*** Information ***

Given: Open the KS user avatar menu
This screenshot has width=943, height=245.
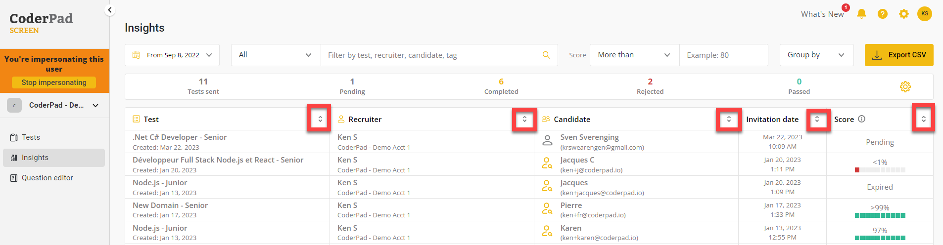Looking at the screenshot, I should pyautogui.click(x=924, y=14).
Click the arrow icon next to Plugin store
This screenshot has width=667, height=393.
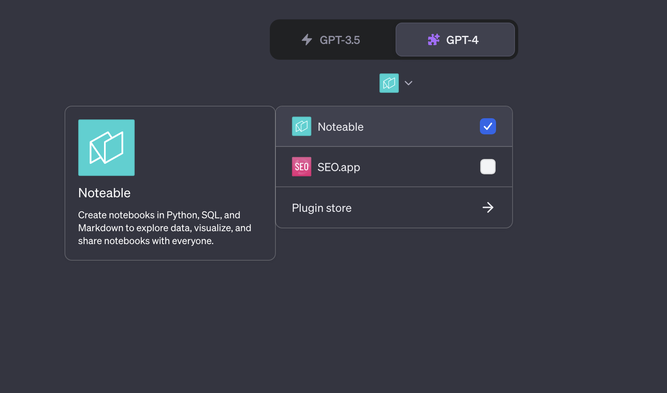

***
*** Information ***

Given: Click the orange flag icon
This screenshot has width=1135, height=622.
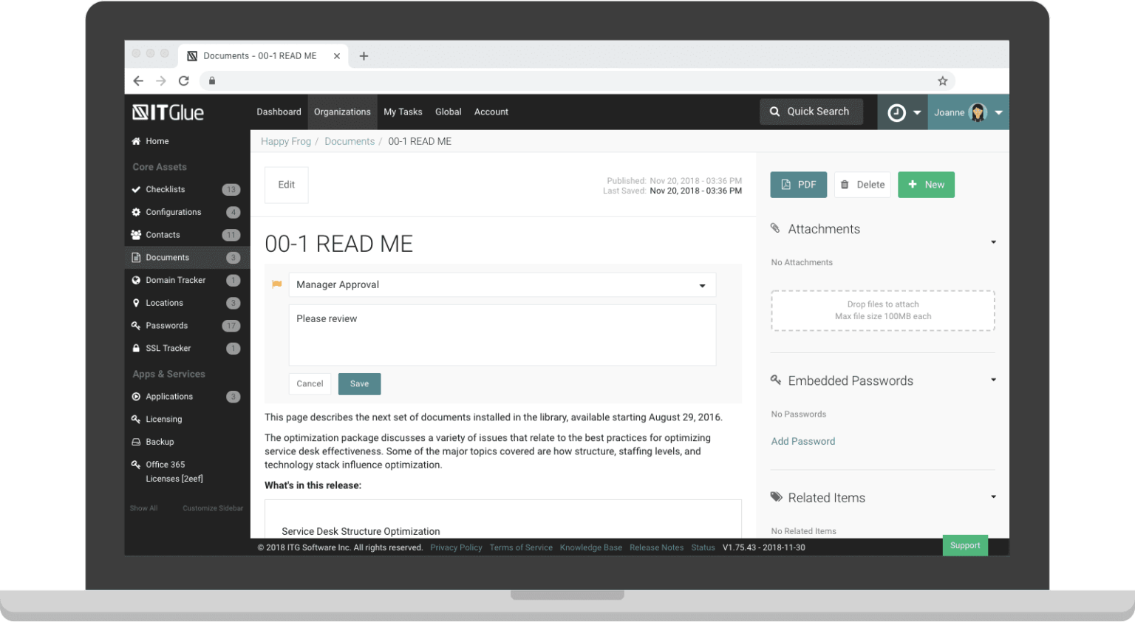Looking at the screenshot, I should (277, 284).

***

Required action
Restate word for word every line from the one with "This screenshot has width=943, height=245." up to and including the one with "This screenshot has width=667, height=393." in the records above, minus the pictures.

Answer section
This screenshot has width=943, height=245.
Looking at the screenshot, I should pyautogui.click(x=924, y=14).
Click the arrow icon next to Plugin store
This screenshot has width=667, height=393.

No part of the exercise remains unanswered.